-- Excerpted records follows --

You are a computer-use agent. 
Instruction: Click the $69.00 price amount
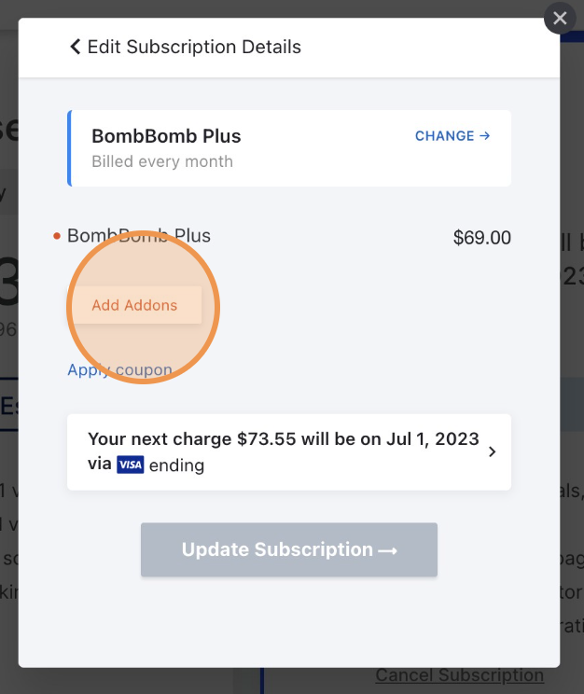pos(482,238)
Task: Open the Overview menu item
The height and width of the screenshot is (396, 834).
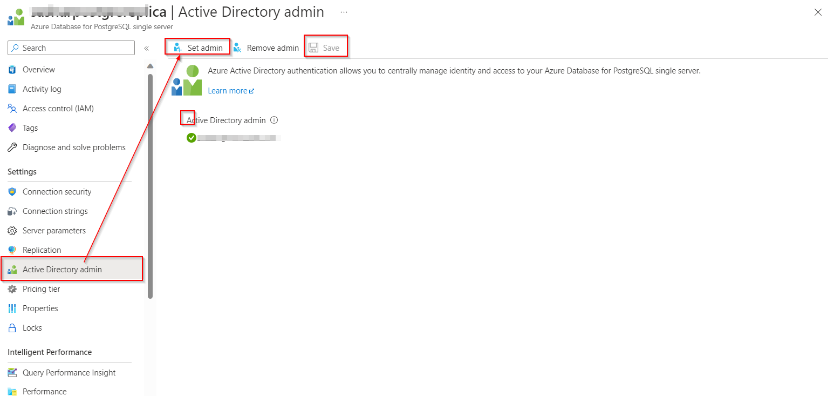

-- Excerpted records concluded --

Work instructions — Copy out the full material exactly. Pictures should not appear in it.

Output of the task —
You are a computer-use agent. 
Instruction: Click the $69.00 price amount
pos(482,238)
Task: Open the Overview menu item
The height and width of the screenshot is (396, 834).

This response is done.